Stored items
▽
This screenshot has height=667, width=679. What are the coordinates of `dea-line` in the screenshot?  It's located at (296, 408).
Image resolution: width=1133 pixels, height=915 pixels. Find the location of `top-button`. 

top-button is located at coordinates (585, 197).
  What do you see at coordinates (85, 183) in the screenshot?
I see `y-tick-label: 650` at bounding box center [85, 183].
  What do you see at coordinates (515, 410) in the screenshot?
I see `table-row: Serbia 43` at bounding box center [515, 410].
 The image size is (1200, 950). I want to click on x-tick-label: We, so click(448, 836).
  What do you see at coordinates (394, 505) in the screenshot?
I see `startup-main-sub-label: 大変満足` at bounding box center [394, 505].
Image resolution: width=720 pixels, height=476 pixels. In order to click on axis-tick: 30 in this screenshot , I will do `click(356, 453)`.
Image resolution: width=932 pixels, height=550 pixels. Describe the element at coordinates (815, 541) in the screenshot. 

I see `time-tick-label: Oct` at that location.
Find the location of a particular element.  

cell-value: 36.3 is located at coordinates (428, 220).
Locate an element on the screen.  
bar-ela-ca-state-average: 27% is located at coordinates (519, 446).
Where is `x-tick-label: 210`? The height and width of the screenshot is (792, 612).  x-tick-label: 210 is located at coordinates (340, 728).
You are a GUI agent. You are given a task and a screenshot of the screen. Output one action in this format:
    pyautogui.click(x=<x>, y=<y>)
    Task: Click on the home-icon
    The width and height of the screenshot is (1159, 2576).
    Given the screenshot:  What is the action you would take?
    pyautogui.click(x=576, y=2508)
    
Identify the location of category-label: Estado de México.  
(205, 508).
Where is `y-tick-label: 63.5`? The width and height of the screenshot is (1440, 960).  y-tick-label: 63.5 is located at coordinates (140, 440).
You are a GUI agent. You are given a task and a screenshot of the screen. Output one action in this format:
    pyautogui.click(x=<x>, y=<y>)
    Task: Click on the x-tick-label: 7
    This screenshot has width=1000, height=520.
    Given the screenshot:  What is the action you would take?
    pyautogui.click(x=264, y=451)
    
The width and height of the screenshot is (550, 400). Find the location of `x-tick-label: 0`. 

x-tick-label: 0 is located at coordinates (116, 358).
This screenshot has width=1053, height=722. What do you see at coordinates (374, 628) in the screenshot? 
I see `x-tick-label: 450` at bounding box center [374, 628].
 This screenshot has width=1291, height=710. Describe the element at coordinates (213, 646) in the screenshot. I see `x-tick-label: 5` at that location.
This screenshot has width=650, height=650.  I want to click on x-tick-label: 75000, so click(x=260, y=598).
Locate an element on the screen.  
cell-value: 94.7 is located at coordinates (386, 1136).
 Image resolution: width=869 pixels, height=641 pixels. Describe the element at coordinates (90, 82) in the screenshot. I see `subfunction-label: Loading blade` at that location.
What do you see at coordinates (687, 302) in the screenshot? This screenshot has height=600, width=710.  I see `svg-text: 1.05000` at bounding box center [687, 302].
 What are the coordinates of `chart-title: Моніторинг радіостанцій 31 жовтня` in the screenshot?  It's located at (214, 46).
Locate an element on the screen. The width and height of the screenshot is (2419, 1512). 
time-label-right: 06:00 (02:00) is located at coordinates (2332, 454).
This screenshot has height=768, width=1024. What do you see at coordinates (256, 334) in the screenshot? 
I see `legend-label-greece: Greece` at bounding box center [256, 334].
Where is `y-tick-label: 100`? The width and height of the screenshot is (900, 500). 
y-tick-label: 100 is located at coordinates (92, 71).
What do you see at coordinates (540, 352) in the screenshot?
△
• _Task to carry out_
Locate every line in the rows above that contains the string "pixels", and copy each of those lines in full.

• _Solution for this task_
Image resolution: width=1133 pixels, height=915 pixels. Find the location of `top-button`. 
Image resolution: width=720 pixels, height=476 pixels. In order to click on axis-tick: 30 in this screenshot , I will do `click(356, 453)`.
Image resolution: width=932 pixels, height=550 pixels. Describe the element at coordinates (815, 541) in the screenshot. 
 Image resolution: width=869 pixels, height=641 pixels. Describe the element at coordinates (90, 82) in the screenshot. I see `subfunction-label: Loading blade` at that location.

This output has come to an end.